The Making of a Modern Day Feminist

Gabe Fleisher, Amy Phillips, and Carrie Zhang

Soon-Young Yoon, PhD, boasts an impressive résumé, including stints as United Nations Representative for the International Alliance of Women, Chair of the Board of Women’s Environment and Development Organization (WEDO), and Chair for the NGO Committee of the Status of Women.

As a dedicated advocate for women’s rights, Yoon has created a powerful platform for her cause. During her visit to Burroughs in November, Yoon shared that her family has influenced much of her work.

Yoon was born in Pyongyang, North Korea to a family of all daughters. Her grandfather quickly became a major influence in her life, naming her Soon-Young, a traditionally male name meaning “peace forever.”

According to Yoon, her grandfather was a dominant figure in his nation who introduced modern irrigation to villages and built the first western-style hospital in North Korea, believing the modernization of the country would bring a time of peace and prosperity. “He put all his hopes and dreams into his children to turn Korea into the industrial 21st century nation,” Yoon said. “The problem was he had one son and four daughters,” at a time when the nation was almost exclusively led by men.

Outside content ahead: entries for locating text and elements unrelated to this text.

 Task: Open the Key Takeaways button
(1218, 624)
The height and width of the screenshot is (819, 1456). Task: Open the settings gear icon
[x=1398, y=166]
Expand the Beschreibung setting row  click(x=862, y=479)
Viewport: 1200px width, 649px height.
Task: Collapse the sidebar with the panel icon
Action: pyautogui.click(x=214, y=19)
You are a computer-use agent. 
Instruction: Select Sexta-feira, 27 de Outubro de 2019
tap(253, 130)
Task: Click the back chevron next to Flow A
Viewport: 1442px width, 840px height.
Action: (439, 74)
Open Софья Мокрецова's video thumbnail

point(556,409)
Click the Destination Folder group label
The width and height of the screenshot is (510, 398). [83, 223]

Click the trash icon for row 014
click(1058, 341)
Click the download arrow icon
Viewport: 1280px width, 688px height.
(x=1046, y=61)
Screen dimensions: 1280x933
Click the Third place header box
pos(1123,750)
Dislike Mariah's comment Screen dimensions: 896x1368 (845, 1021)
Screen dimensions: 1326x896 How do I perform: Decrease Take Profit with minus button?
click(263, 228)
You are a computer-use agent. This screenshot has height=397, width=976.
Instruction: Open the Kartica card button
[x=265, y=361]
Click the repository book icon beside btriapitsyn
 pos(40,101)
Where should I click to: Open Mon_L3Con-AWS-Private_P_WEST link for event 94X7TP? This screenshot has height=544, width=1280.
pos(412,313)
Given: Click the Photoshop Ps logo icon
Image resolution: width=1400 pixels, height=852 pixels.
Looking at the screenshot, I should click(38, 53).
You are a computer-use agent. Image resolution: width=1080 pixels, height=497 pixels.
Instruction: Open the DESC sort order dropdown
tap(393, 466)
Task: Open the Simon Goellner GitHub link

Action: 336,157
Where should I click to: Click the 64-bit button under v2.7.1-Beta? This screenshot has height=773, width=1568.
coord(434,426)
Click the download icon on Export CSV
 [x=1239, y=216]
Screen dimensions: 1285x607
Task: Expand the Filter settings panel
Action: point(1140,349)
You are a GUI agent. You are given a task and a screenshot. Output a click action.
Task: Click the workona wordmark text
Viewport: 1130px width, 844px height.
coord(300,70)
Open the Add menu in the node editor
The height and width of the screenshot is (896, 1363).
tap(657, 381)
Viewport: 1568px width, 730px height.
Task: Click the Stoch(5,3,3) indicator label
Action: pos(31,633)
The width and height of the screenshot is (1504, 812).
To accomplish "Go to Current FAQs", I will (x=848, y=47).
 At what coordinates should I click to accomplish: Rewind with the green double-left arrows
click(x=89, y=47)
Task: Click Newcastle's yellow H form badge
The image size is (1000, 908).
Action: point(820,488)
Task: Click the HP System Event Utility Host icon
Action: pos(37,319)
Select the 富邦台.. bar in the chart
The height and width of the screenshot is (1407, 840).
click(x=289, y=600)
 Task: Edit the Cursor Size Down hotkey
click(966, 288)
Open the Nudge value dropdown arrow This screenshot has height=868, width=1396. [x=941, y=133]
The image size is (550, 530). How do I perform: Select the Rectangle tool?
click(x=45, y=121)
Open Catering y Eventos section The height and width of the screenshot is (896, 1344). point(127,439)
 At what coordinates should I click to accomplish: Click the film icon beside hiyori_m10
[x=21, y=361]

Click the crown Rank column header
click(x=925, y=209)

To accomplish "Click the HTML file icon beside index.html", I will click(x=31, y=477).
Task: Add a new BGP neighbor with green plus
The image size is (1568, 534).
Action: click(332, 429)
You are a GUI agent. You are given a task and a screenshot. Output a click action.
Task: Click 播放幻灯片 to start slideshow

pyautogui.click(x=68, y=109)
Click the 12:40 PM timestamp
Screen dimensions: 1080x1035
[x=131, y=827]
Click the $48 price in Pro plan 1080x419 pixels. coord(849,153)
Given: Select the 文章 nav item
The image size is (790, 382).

Unlike many women in North Korea at the time, Yoon and her sisters received extensive educations, in accordance with their grandfather’s wishes. When challenged by his friends, Yoon’s grandfather would respond that “he wouldn’t trade any one of his girls for ten of their boys.”

At a young age, Yoon was offered a teaching position at Stanford, but instead began her career at the United Nations, where she has worked tirelessly for women’s rights and travelled internationally to visit victims of human rights abuses.

“My grandfather gave me more than my name,” Yoon said from the Burroughs podium. “I inherited the precious gift of a parent’s values and the belief that he had in social equality development and the importance of peace.”